Rosenheck: Spring training stats matter — yes, they do

From Dan Rosenheck at The Economist on March 4, 2015:

IT WAS still snowing in the north-eastern United States, but two American rituals of seasonal renewal got underway on March 3rd. The first is the start of games during the month-long spring training period in Florida and Arizona that precedes the baseball season. Invariably, the welcome return of the crack of the bat was accompanied by a torrent of tweets and blogs by statistical analysts of the sport, intended to preemptively disabuse gullible fans of the perilous notion that these contests could contain any useful information.

There are few areas where the consensus among quantitative baseball researchers is stronger than the truism that “spring training stats don’t matter”, because the players are simply shaking the rust off and getting back into shape rather than trying to win. “Spring training stats are meaningless,” wrote Joe Sheehan of Baseball Prospectus back in 2008. “It’s the single most important thing to keep in mind every March.” Dave Cameron of Fangraphs echoed this view in 2010, saying that “Spring training numbers just don’t mean a thing. At all. Anything…Ignore the numbers coming from the Cactus and Grapefruit Leagues.” The conventional wisdom has not budged since then.
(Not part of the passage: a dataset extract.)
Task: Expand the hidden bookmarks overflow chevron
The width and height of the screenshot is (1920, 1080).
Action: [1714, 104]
Indeed, many fans who lack the ability to actually play baseball compete instead to find the most egregious example of a major-leaguer who showed up to camp “in the best shape of his life”, crushed the ball during spring training, and inevitably returned to mediocrity once the games started to count.

There’s no doubt that spring-training matchups are a far cry from meaningful baseball games. Half of them take place in high-and-dry Arizona, where balls regularly fly out of stadiums; the rest are held near sea level in humid Florida, where the heavy air turns would-be home runs into harmless pop flies. Players show up in a wide range of conditions: some spend their offseasons fishing or sunbathing, while others compete in Latin American winter leagues and arrive in midseason form. Pitchers often use the games to test out a new type of a pitch; some players are learning new defensive positions. The quality of competition varies wildly, from green teenage prospects to established superstars. And spring training does not last long enough to generate robust samples of performance: a typical player will get just 50-100 plate appearances or batters faced, a small fraction of the 600 for hitters and 800 for pitchers that they will see over the course of the year.
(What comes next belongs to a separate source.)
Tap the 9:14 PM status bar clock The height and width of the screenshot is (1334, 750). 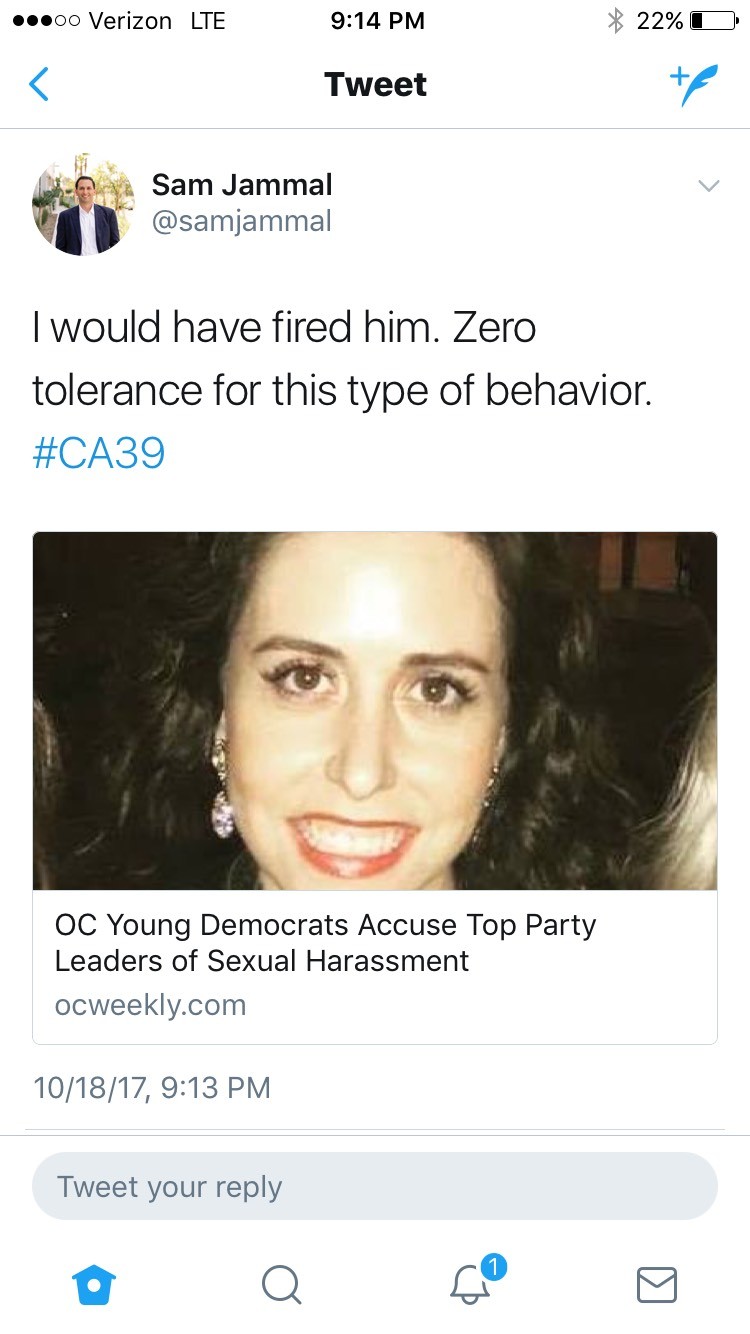tap(377, 21)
Yet in spite of all these caveats, the claim that spring-training numbers are useless is wrong. Not a little bit wrong, not debatably wrong—demonstrably and conclusively wrong. To be sure, the figures are noisy. But they still contain a signal. At the MIT Sloan Sports Analytics Conference held in Boston on February 27th-28th, I presented a study (see slides) that explained how to extract the statistical golden nuggets buried in this troublesome dataset, and offered some lessons this example provides for the practice of quantitative sports research more broadly.